# Brake Pedal Position Sensor Calibration Question



## Blasirl (Mar 31, 2015)

Good question. When they return from the hurricane, ask Jerry directly. Why would you need to re-calibrate the sensor?


----------



## ChevyGuy (Dec 13, 2014)

Blasirl said:


> Why would you need to re-calibrate the sensor?


You're supposed to do it if you replace the sensor, but I'm not sure as that's 100% necessary. 

We have had a couple of people here having problems they thought was the brake position sensor (brake lights staying on), but I think it turned out to be a brake peddle problem where the peddle wasn't consistently returning to the same position when the brakes were released. Calibration may seem like the right answer, but the fix was either to replace the sensor or fix the peddle.


----------



## wasney (Mar 3, 2015)

ChevyGuy said:


> Blasirl said:
> 
> 
> > Why would you need to re-calibrate the sensor?
> ...


My issue is with the pedal travel. I have bled and adjusted my brakes and there is more travel than any car I have driven. I read if the sensor is off, it can allow more travel. Everything else was improperly adjusted, I wonder if this is. If that's possible.


----------



## ChevyGuy (Dec 13, 2014)

wasney said:


> I read if the sensor is off, it can allow more travel.


I'm not sure how. I'd start with brake basics: fluid level, bleed, etc.


----------



## wasney (Mar 3, 2015)

ChevyGuy said:


> I'm not sure how. I'd start with brake basics: fluid level, bleed, etc.

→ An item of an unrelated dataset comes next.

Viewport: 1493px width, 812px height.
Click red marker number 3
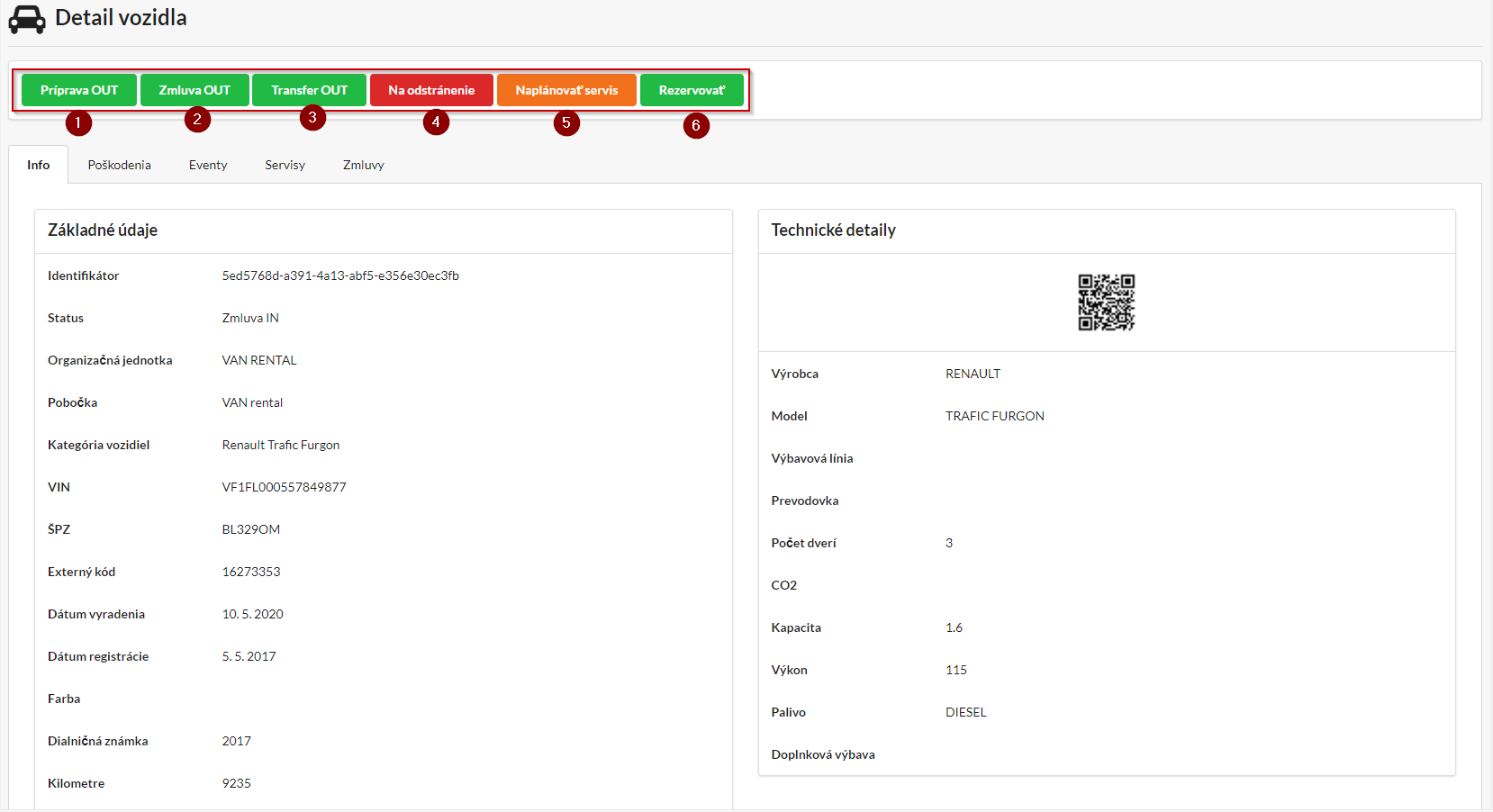[x=312, y=117]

I have bled it twice, adjusted them more than that, and checked over everything multiple times. I had a rattling noise, but after replacing the hardware (the clips and rubber boots) it is gone. Some say it is normal that our pedals have more travel than most, but idk. I have a few inches of pedal travel before I feel the brakes catching and based on what I have read (other than adjusting and bleeding) this seems like it could be it. Maybe i will just ask to sit in a few gen 1s and hit the brakes. That way I can see if the amount of travel I have is normal or if I have excess.


----------